My ibook has this problem that as I push the screen back the light goes off. I'm stuck in the bush of Zambia and want some advice before I go opening up my only form of (relatively) decent communication with the rest of the world. Any ideas/help most welcome. I do have some tools that may get me in.
Thanks


----------



## MSY-Houston (Dec 5, 2004)

wireleets said:


> My ibook has this problem that as I push the screen back the light goes off. I'm stuck in the bush of Zambia and want some advice before I go opening up my only form of (relatively) decent communication with the rest of the world. Any ideas/help most welcome. I do have some tools that may get me in.
> Thanks


Sorry--I'm not sure exactly what you mean by push the screen back and which light.

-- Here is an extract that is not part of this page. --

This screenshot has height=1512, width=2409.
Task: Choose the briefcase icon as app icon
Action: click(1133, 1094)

I do know that the screen can appear blank if the ambient light hits it just right.


----------



## MSM Hobbes (Apr 23, 2004)

Zambia!!! Yikes!!! Almost had to travel there once, but thankfully didn't go. 
No offense at all intended; wonderful warm people, but good golly, ya cain't drink the water, cain't eat the fruit, cain't do much besides worrying about which bug is gonna get ya, be it a skeeter, fly, etc. or the civil war...  Not a place for this Ozark mountain hillbilly boy [altho' did go as far as getting all the shots... ]

Anyhow, if I understand your situation correctly, your lcd screen is going or gone out, esp. when ya open the laptop ["pushing the screen back"]? From what I've seen & heard, main two causes are (a) wire crunkled at the pivot point, and/or (b) bad logic board.

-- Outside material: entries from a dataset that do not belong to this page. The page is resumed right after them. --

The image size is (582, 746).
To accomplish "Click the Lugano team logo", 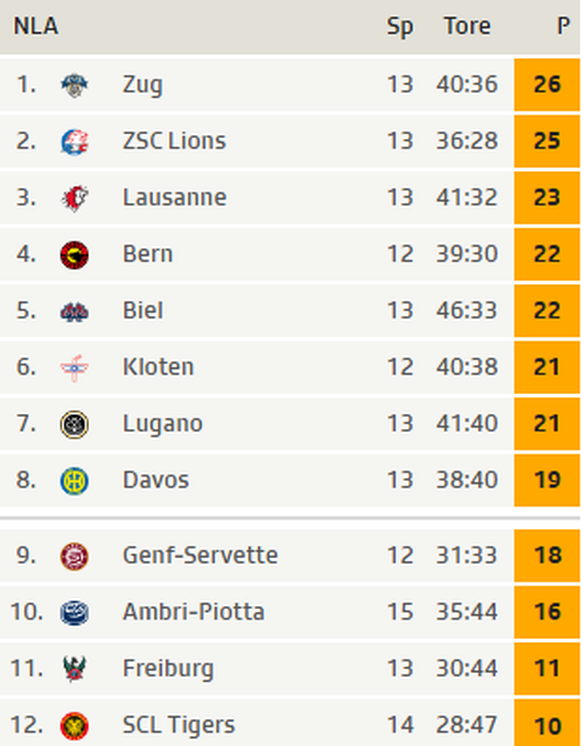I will click(75, 424).

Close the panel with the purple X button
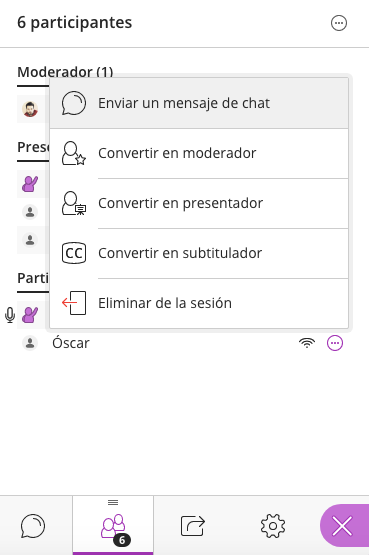[344, 526]
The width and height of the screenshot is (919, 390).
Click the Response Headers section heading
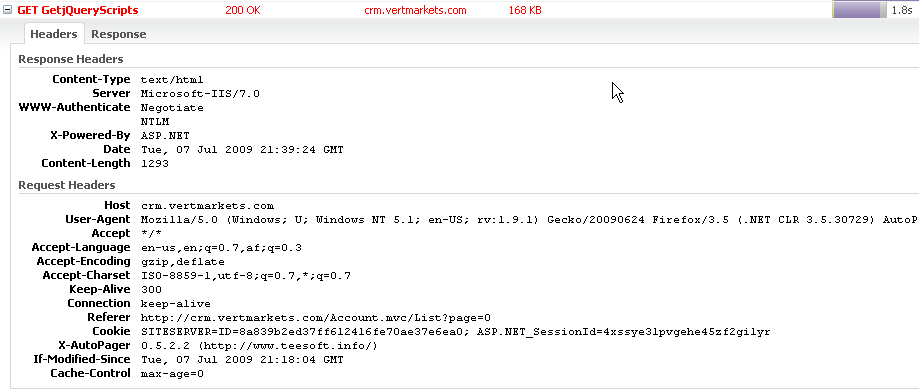point(71,59)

Have you seen this link: http://www.apple.com/support/ibook/faq/
This one too may be pertinet: http://schwarztech.us/articles/schwarzibookcable.shtml

FYI: the serial number its under the keypad, upper right side.

Good luck!

Oh, one more link: http://apple.slashdot.org/apple/04/01/14/228225.shtml?tid=137&tid=180 discusses in quite depth this issue: "I've recently bought an iBook, and it started having the very common backlight problem. Basically, there are two types of things that can cause the problem: either the screen hinges pinching the cables, which is pretty easy to fix if you're not scared of opening things up; or it could be the logic board, which is what happened in my case. I've heard of someone being able to fix it by doing a bypass operation on the board, soldering a wire before the break and soldering it directly on the backlight connector. Aside from that, however I haven't been able to find much about how to fix that particular problem. Have any of you iBook-owning Slashdot readers had to repair your iBook like this? Any hints? If my repair is successful I'll surely snap a bunch of pictures and make a website, as this is a problem that affects a lot of iBook owners."

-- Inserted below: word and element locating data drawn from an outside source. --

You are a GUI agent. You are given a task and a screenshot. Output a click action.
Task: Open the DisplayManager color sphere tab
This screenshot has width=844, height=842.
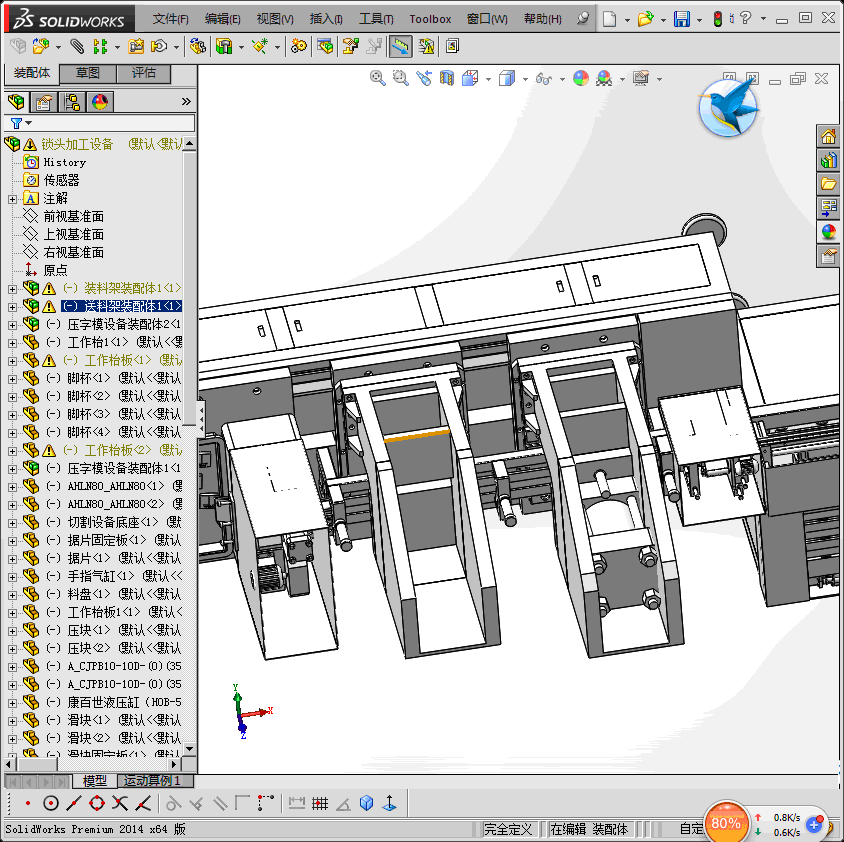click(x=100, y=101)
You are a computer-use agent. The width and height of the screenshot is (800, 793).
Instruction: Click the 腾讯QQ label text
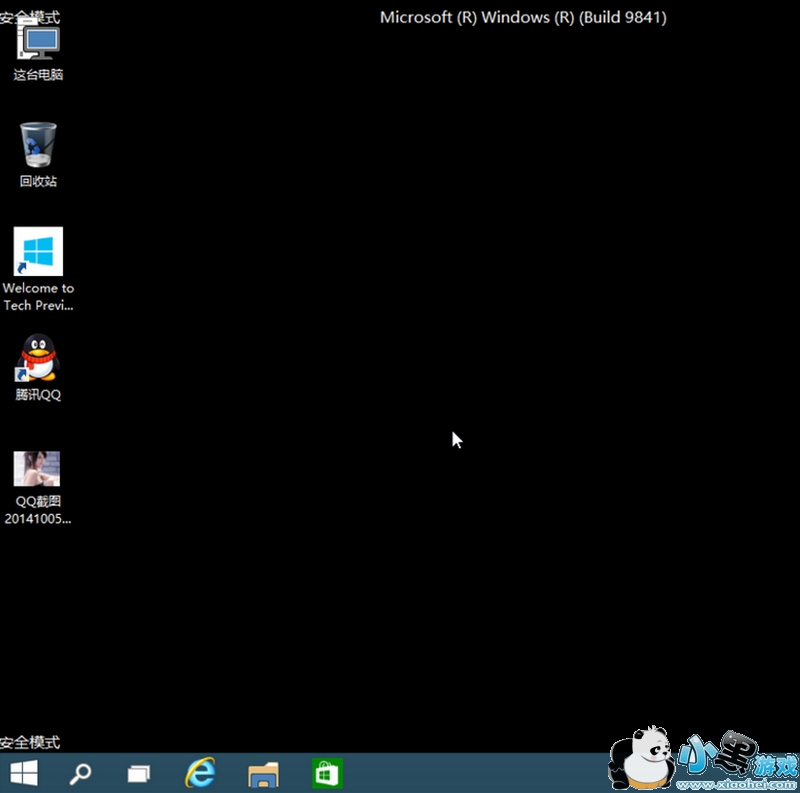coord(38,395)
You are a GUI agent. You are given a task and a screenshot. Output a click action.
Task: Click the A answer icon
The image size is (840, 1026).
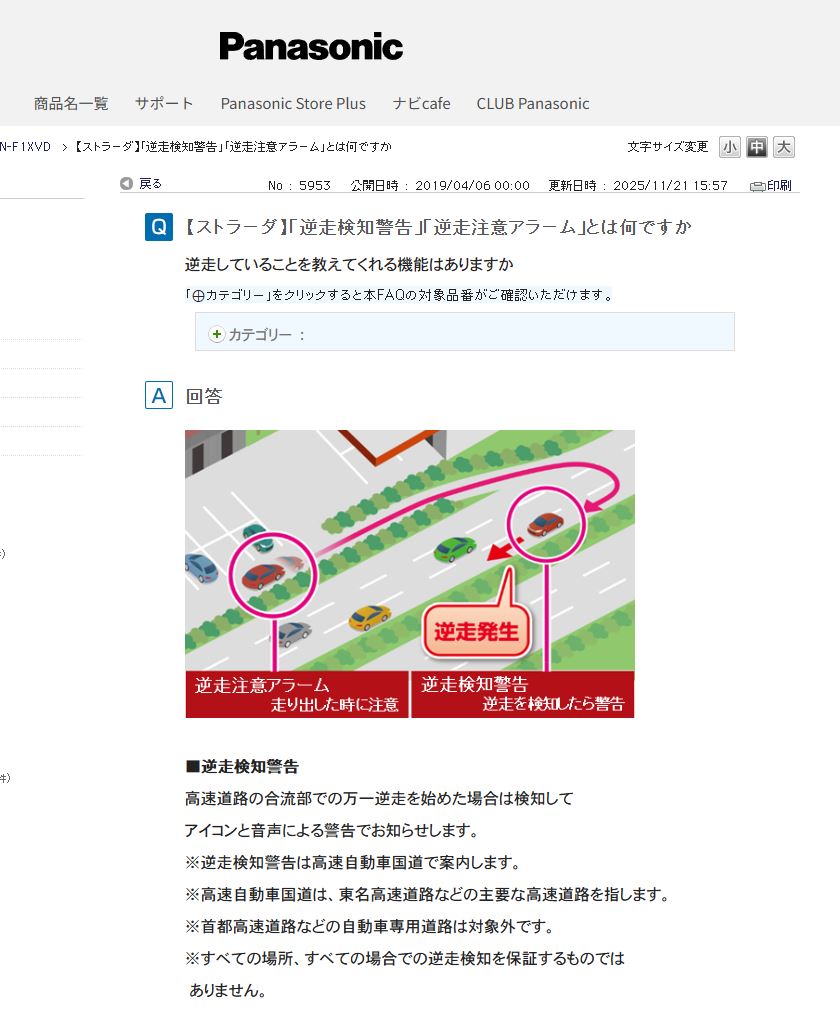pyautogui.click(x=158, y=396)
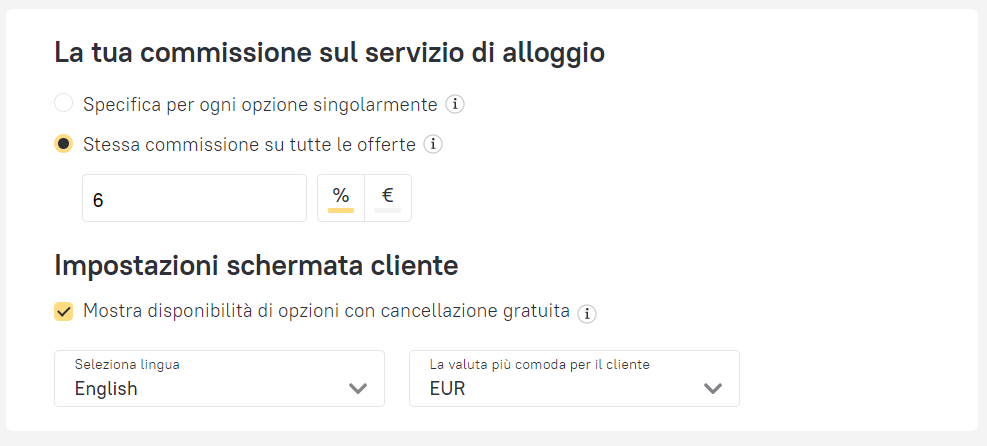Click the "La valuta più comoda per il cliente" caption
This screenshot has width=987, height=446.
coord(540,365)
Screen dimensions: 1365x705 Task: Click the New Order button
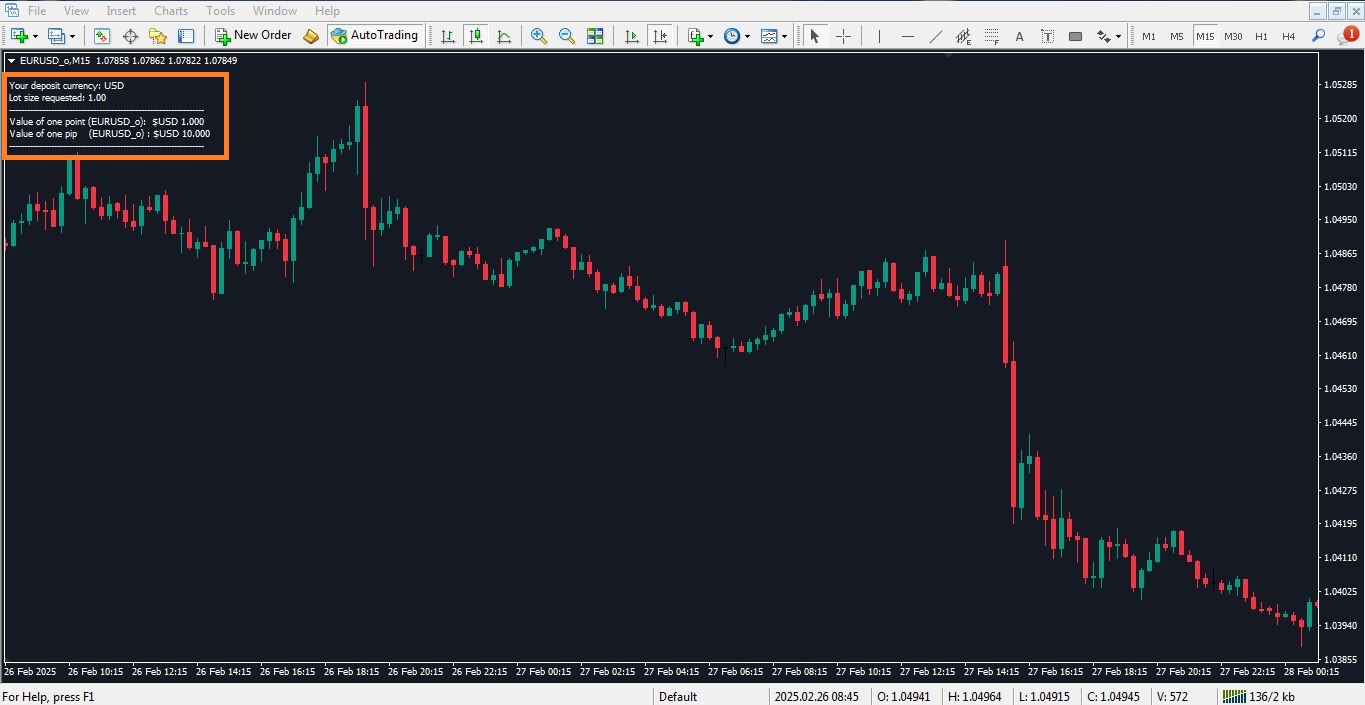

One link w/in this thread is: http://home.comcast.net/~stonent/screenfix.htm


----------



## LBee (Jul 12, 2007)

_ "I've recently bought an iBook, and it started having the very common backlight problem. Basically, there are two types of things that can cause the problem: either the screen hinges pinching the cables, which is pretty easy to fix if you're not scared of opening things up; or it could be the logic board"_

My Ibook g-3 700 laptop stopped lighting up, the machine commences to booting with the happy orchestra sonic, (ya know ) TADAAAAH! and proceeds to whirr up enthusiastically. Only no display, just dark.. Once when i tried with the screen open only an inch, It did come on and then flickered off, long enough though that I could see it boot with the little circle of lines going round.. but when I tried to open it all the way it went out.

It seems like a bad connection, because I did a thing that day I never do, I carried like in my arm, without nestling it a case, so Im thinking that carrying it that way maybe causes a pinched or loose connection. 0I'll just get another one anyway, but it seems like this machine is still booting just fine, just no lights. What about plugging it to a monitor, will it work USB? Could it be an inverter or just a bad display, and inverter is like 40 bucks. I have a local repair place that also sells all the parts, but I want to do it myself if possible.


----------



## LBee (Jul 12, 2007)

Okay I did go and and get some more info on this IBOOK dreaded dead backlight can of worms.. THeres a lot of info saying about how the logic board, OR the hinge is the case and this could be an ongoing issue into the newer laptops. etc etc.. 
but here:
http://engineroom.blogdrive.com/ go down to the december 8 post and this kind person has written a dissertation on opening the book and finding that one wire has become cut clean in two, and reparing it, but also the problem that there is very little room in there, I cant wait to try this; Wow that was a long sentence, eek. Thanks for the link above, since I guess thats how I found it.


----------